_WHAT YOU SHOULD DO_. Reproduce the listing below, substituting "How can I perform:" for every occurrence of "How do I perform:" and leaving all else unchanged.

_EXTRACTED MATERIAL_.
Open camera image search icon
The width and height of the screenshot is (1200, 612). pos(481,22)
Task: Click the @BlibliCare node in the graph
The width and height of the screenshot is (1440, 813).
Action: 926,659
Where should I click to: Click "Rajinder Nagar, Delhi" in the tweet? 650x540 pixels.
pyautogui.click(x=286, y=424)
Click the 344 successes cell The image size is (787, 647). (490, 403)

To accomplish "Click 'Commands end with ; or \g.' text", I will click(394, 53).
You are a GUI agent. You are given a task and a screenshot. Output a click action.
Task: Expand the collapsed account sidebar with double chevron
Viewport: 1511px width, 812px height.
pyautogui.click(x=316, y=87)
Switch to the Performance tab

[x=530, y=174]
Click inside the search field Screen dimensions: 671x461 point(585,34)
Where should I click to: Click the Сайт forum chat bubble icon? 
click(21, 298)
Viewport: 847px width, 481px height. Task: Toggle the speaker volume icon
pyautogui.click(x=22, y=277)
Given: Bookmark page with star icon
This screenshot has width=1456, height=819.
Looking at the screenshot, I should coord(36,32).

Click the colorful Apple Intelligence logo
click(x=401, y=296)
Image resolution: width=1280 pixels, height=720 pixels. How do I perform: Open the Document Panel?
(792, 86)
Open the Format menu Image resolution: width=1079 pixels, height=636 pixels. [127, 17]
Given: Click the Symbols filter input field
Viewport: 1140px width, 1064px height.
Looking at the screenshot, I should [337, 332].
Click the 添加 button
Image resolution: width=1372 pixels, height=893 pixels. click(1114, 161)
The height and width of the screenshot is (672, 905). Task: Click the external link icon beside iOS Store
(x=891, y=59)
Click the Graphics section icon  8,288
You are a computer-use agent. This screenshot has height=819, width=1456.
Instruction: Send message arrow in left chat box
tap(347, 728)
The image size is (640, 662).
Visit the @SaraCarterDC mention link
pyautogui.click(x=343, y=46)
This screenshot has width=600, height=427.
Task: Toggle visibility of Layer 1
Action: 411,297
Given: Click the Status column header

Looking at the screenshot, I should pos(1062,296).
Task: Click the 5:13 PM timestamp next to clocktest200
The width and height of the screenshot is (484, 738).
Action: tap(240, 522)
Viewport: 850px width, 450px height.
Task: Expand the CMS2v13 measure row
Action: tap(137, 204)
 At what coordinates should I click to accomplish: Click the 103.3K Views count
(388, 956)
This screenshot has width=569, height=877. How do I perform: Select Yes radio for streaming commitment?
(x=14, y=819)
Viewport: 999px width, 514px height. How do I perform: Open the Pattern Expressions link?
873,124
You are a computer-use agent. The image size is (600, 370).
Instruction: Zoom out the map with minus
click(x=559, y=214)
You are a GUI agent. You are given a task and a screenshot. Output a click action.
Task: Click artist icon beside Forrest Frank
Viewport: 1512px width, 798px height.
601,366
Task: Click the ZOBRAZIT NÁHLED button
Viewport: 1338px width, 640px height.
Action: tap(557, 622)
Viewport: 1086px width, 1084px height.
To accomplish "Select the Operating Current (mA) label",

_ANSWER TO THE TASK_.
Open camera image search icon
The width and height of the screenshot is (1200, 612). pos(481,22)
Task: Click the @BlibliCare node in the graph
The width and height of the screenshot is (1440, 813).
Action: 926,659
Where should I click to: Click "Rajinder Nagar, Delhi" in the tweet? 650x540 pixels.
pyautogui.click(x=286, y=424)
Click the 344 successes cell The image size is (787, 647). (490, 403)

To accomplish "Click 'Commands end with ; or \g.' text", I will click(394, 53).
You are a GUI agent. You are given a task and a screenshot. Output a click action.
Task: Expand the collapsed account sidebar with double chevron
Viewport: 1511px width, 812px height.
pyautogui.click(x=316, y=87)
Switch to the Performance tab

[x=530, y=174]
Click inside the search field Screen dimensions: 671x461 point(585,34)
Where should I click to: Click the Сайт forum chat bubble icon? 
click(21, 298)
Viewport: 847px width, 481px height. Task: Toggle the speaker volume icon
pyautogui.click(x=22, y=277)
Given: Bookmark page with star icon
This screenshot has width=1456, height=819.
Looking at the screenshot, I should coord(36,32).

Click the colorful Apple Intelligence logo
click(x=401, y=296)
Image resolution: width=1280 pixels, height=720 pixels. How can I perform: Open the Document Panel?
(792, 86)
Open the Format menu Image resolution: width=1079 pixels, height=636 pixels. [127, 17]
Given: Click the Symbols filter input field
Viewport: 1140px width, 1064px height.
Looking at the screenshot, I should [337, 332].
Click the 添加 button
Image resolution: width=1372 pixels, height=893 pixels. click(1114, 161)
The height and width of the screenshot is (672, 905). Task: Click the external link icon beside iOS Store
(x=891, y=59)
Click the Graphics section icon  8,288
You are a computer-use agent. This screenshot has height=819, width=1456.
Instruction: Send message arrow in left chat box
tap(347, 728)
The image size is (640, 662).
Visit the @SaraCarterDC mention link
pyautogui.click(x=343, y=46)
This screenshot has width=600, height=427.
Task: Toggle visibility of Layer 1
Action: 411,297
Given: Click the Status column header

Looking at the screenshot, I should pos(1062,296).
Task: Click the 5:13 PM timestamp next to clocktest200
The width and height of the screenshot is (484, 738).
Action: tap(240, 522)
Viewport: 850px width, 450px height.
Task: Expand the CMS2v13 measure row
Action: tap(137, 204)
 At what coordinates should I click to accomplish: Click the 103.3K Views count
(388, 956)
This screenshot has width=569, height=877. How can I perform: Select Yes radio for streaming commitment?
(x=14, y=819)
Viewport: 999px width, 514px height. How can I perform: Open the Pattern Expressions link?
873,124
You are a computer-use agent. The image size is (600, 370).
Instruction: Zoom out the map with minus
click(x=559, y=214)
You are a GUI agent. You are given a task and a screenshot. Output a click action.
Task: Click artist icon beside Forrest Frank
Viewport: 1512px width, 798px height.
601,366
Task: Click the ZOBRAZIT NÁHLED button
Viewport: 1338px width, 640px height.
Action: tap(557, 622)
Viewport: 1086px width, 1084px height.
To accomplish "Select the Operating Current (mA) label",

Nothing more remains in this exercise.